The quality of the meat will deteriorate. Also, if an animal is in its prime it will just cost more money to keep it alive unnecessarily with food and vet costs. The price of the meat would be insane

Anonymous 0 Comments

The value of an animal depends on many factors including how many feed dollars, medical dollars, etc, goes into the production of the animal. If you have to feed and care for an animal for a long time, that value and profit diminishes. Now if it greatly improved the quality of the meat, it might be worth it because you can charge a premium for them, but that’s not the case. The meat degrades with age meaning those dollars are being paid against profit.

Anonymous 0 Comments

Most of the animals we eat are butchered before “puberty”. The older animals are tougher, and in some cases “musky” as adults.

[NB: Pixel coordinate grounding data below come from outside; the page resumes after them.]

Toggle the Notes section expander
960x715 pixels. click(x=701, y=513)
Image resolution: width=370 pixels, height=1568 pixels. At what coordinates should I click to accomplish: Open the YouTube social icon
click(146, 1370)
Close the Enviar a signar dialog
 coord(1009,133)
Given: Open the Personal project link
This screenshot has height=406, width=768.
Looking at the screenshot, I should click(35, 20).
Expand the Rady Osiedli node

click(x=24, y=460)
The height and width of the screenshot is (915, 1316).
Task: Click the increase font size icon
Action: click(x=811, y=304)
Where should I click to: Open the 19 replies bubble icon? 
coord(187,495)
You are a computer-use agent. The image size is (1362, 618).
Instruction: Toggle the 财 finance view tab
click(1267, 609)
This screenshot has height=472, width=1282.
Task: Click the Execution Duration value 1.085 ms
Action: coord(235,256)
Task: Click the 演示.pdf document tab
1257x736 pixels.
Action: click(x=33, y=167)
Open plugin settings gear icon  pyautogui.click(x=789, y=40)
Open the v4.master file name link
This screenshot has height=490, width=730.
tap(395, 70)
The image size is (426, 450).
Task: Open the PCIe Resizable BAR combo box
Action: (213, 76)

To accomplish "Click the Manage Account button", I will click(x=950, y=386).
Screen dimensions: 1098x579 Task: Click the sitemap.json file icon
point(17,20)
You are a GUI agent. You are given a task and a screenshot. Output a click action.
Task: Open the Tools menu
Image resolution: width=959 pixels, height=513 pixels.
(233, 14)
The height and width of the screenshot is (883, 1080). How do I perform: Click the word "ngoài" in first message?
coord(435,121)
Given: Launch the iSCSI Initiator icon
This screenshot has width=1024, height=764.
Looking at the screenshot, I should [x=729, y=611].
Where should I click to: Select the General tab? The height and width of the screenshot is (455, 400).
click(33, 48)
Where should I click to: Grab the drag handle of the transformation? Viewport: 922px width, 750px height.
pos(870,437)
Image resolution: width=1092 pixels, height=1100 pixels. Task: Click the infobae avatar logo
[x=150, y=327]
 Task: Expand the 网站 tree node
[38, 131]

They are raised to be as large as they can be as fast as they can be because the longer you have to pay to feed the animal the less money you’re making on it.

Imagine chickens for example:
They’re usually full size and butchered at 3 months. They’re unlikely to lay eggs before 4 months.
At two years old the egg production declines and those birds are too tough for our usual standards already. They go to animal food.
Chickens will live for 10 years or even more!

The difference between feeding a meat chicken for 3 months, and feeding a chicken for 10 years means your $10 chicken would cost $400 and it would taste terrible.

Anonymous 0 Comments

Thank you all! My daughter asked me why we have to kill animals when their life is “barely starting.” I’m guessing she might turn vegetarian 😬

Anonymous 0 Comments

Keeping animals is expensive, and thus you want to do it for the least amount of time possible. The sooner you can slaughter them, the less you’ll spend on food and water for the animal.